Worst pressure coefficients at corners from all the wind directions for parapets of various configurations.
Power spectral density of typical taps on the roof
To fully assess the effect of parapets on the PSD, three typical taps in three regions (corner, edge, and interior regions) were chosen (see Figure 1(b)) for the following analysis. Figure 17 shows a comparison of the fluctuating pressure PSDs at these taps for the models with and without the 0.8 m perimetric parapets in the case of 315° wind azimuth. The parapets acted as a low-pass filter, very similar to the effect of area averaging. The high-frequency energy is usually absorbed when the air flows around the building and the wind pressures acting on roofs become more stable and even. Hence, it indicates that the installation of parapets is beneficial to eliminate the high-frequency fluctuations and make the air flow steady, which also verifies the uniformly distributed wind pressures on roofs in the presence of solid perimetric parapets as mentioned in section “Perimetric parapets of varying heights.”

PSDs of wind pressure time histories at three taps on the models with and without a 0.8 m parapet for 315° wind azimuth: (a) Tap 1, (b) Tap 2, and (c) Tap 3.
Conclusion
This study evaluated the wind loads on a flat-roofed low-rise building with various parapets based upon a series of wind tunnel tests. The conclusions are summarized as follows:
The spatially averaged wind pressures are less non-Gaussian as compared with the single-tap wind pressure time histories. The area-averaging effect is apparent in lowering the high-frequency end of the wind pressure spectra and consequently weakens the fluctuating wind pressures acting on the roof.
The presence of parapets is also capable of reducing the high-frequency contents of the wind flow and stabilizes the wind effects on the roof.
The wind effects on the roof show some dependence on the selection of the parapet height. It was found that although a high perimeteric parapet (h/H > 0.01) leads to a reduction in the local roof corner suction, it increases wind uplift force acting on the entire roof. . On the contrary, the local worst corner suction was found to decrease with increasing parapet heights in the case of h/H being less than 0.01. When h/H is more than 0.15, the local corner pressures do not change with the parapet height.

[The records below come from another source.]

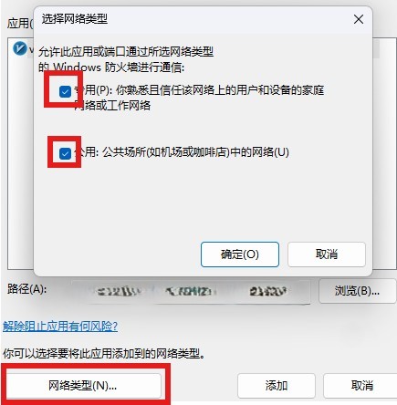The width and height of the screenshot is (397, 405).
Task: Open the 网络类型(N)... button
Action: click(83, 386)
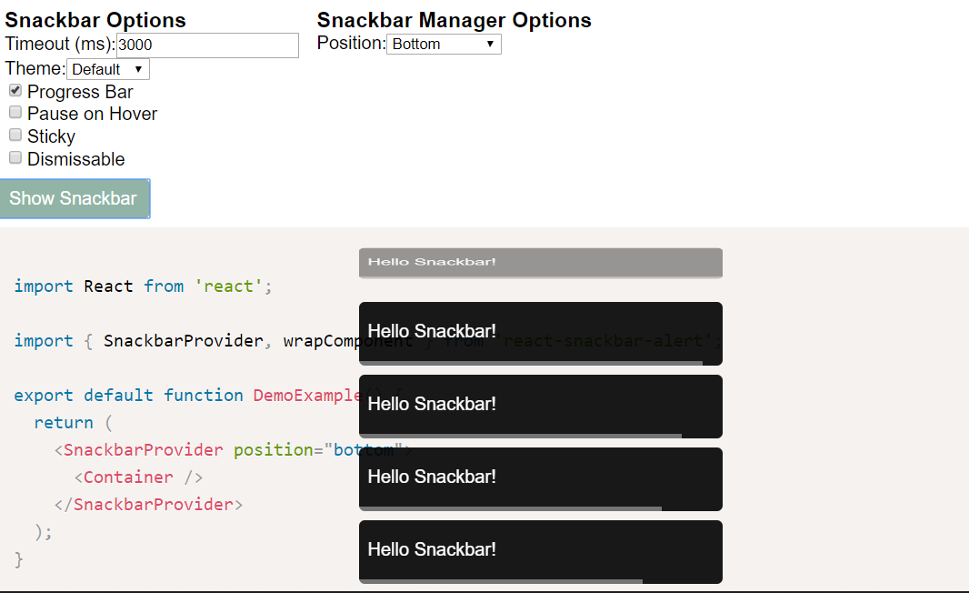Click the Snackbar Manager Options heading
This screenshot has height=593, width=969.
coord(455,20)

The comparison between the experimental results and the current code shows that the codified values for the positive pressures are not conservative, as stated in Kopp et al. (2005a).
Compared to the perimetric solid parapets, those with the raised corners and bottom-slotted corners are more effective in reducing the worst corner suctions. On the contrary, the presence of isolated parapets and those with top-slotted corners is capable of increasing local corner suction.

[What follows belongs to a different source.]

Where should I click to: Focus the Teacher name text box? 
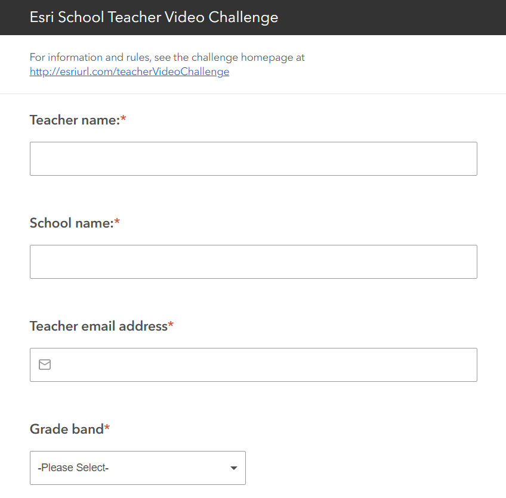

The slatted fences and porous parapets perform well in mitigating the wind load near the corner. The spoilers do not perform better than the continuous parapets in this study, which was not consistent with the findings in the existing literature. This discrepancy needs further investigations in the future.
Footnotes
Declaration of Conflicting Interests
The author(s) declared no potential conflicts of interest with respect to the research, authorship, and/or publication of this article.
Funding
The author(s) disclosed receipt of the following financial support for the research, authorship, and/or publication of this article: This project is jointly supported by the Ministry of Science and Technology of China (grant no. SLDRCE14-B-09) and Chinese National Natural Science Foundation (nos 51378396 and 51678452), which are gratefully acknowledged.